Since the amount of energy available to heat this floor is 1,364,000,000,000 Joules, we have that
5,357,650,000 x (T - 25) = 1,364,000,000,000
5,357,650,000 x T - 133,941,000,000 = 1,364,000,000,000
Therefore T = (1,364,000,000,000 + 133,941,000,000)/5,357,650,000 = 280° C (536° F).
So, if we assume a typical office fire at the WTC, then the jet fuel could have only added 280
- 25 = 255° C (at the very most) to the temperature of the fire.
Summary:
We have assumed that:
- the entire quantity of jet fuel from the aircraft was injected into just
one floor of the World Trade Center,
- that the jet fuel burnt with the perfect efficency,
- that no
hot gases left this floor and
- that no heat escaped this floor by conduction.
Note, however:
1) Massive percentages of the fuel burned in the first few minutes in a collosal fireball
2) The black smoke indicated that the fire was starved for air
3) Much hot gas escaped through the various penetrations in the building
4) and finally, steel beams are massively conductive of heat, wicking it away from the combustion zone
We have found that it is impossible the jet fuel, by itself, raised the temperature of this
floor beyond 280° C (536° F).
Now this temperature is nowhere near high enough to even begin explaining the World Trade
Center Tower collapse.
It is not even close to the first critical temperature of 600° C (1,100° F) where steel
loses about half its strength and it is nowhere near the quotes of 1500° C that we constantly
read about in our lying media.
Quote from the FEMA report (Appendix A):
"In the mid-1990s British Steel and the Building Research Establishment performed a
series of six experiments at Cardington to investigate the behavior of steel frame buildings.
These experiments were conducted in a simulated, eight-story building.

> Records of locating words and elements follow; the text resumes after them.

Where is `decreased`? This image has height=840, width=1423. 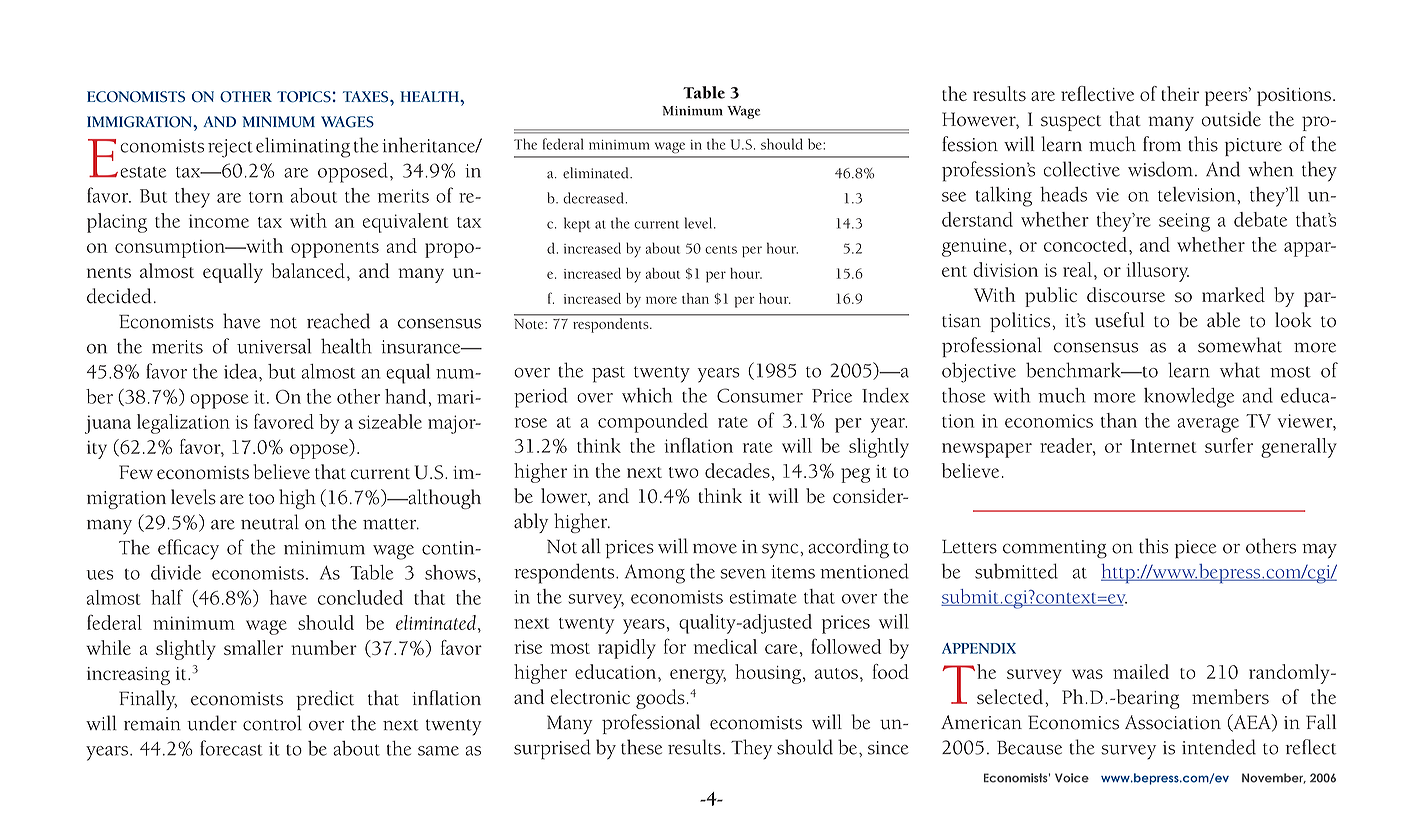 decreased is located at coordinates (594, 198).
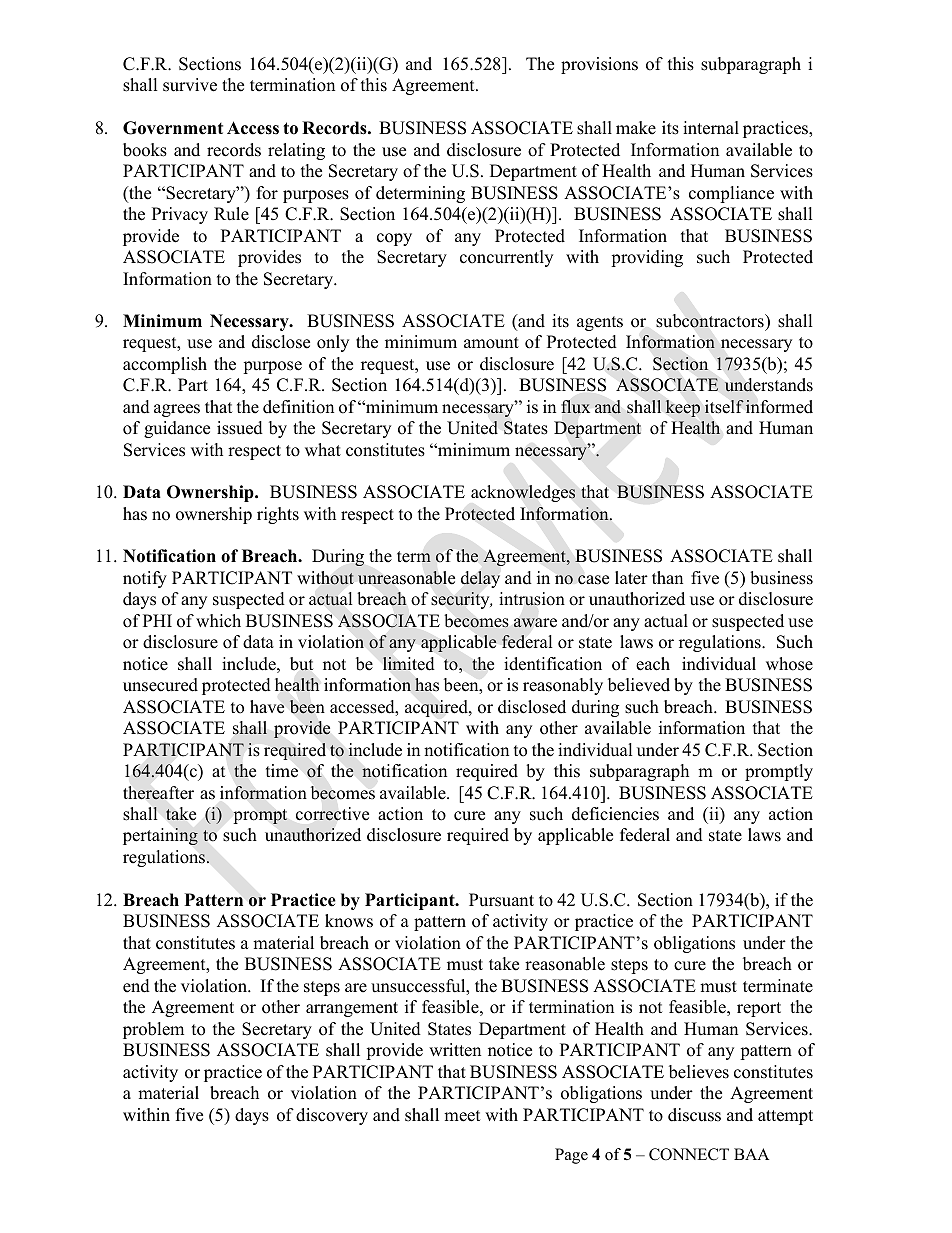 The height and width of the page is (1233, 952). Describe the element at coordinates (461, 600) in the page. I see `security` at that location.
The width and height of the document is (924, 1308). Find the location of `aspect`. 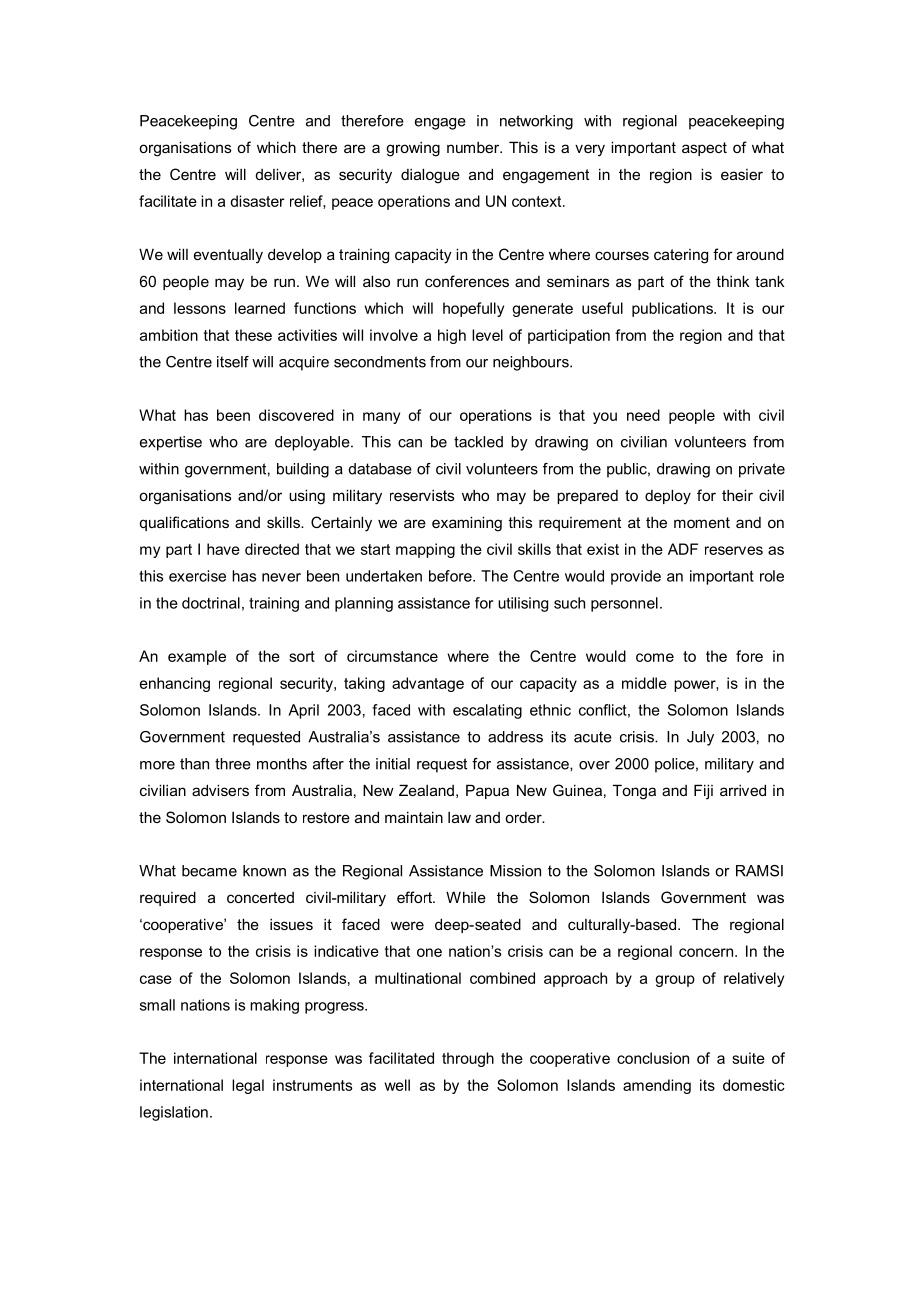

aspect is located at coordinates (704, 149).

Secondary steel beams were
not protected. Despite the temperature of the steel beams reaching 800-900° C (1,500-1,700°
F) in three of the tests (well above the traditionally assumed critical temperature of 600° C
(1,100° F), no collapse was observed in any of the six experiments."
So, once again, you have been lied to by the media, are you surprised?